Word and item position data
══════════════════════════════

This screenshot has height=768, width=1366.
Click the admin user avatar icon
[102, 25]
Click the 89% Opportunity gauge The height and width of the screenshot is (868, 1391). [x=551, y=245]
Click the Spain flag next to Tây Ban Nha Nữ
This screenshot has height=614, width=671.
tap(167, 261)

══════════════════════════════

**BRIEF**:
Rewrite all of the items above, swapping "avatar icon" for "profile icon" and leaving everything else unchanged.

**WRITTEN ANSWER**:
This screenshot has height=768, width=1366.
Click the admin user profile icon
[102, 25]
Click the 89% Opportunity gauge The height and width of the screenshot is (868, 1391). [x=551, y=245]
Click the Spain flag next to Tây Ban Nha Nữ
This screenshot has height=614, width=671.
tap(167, 261)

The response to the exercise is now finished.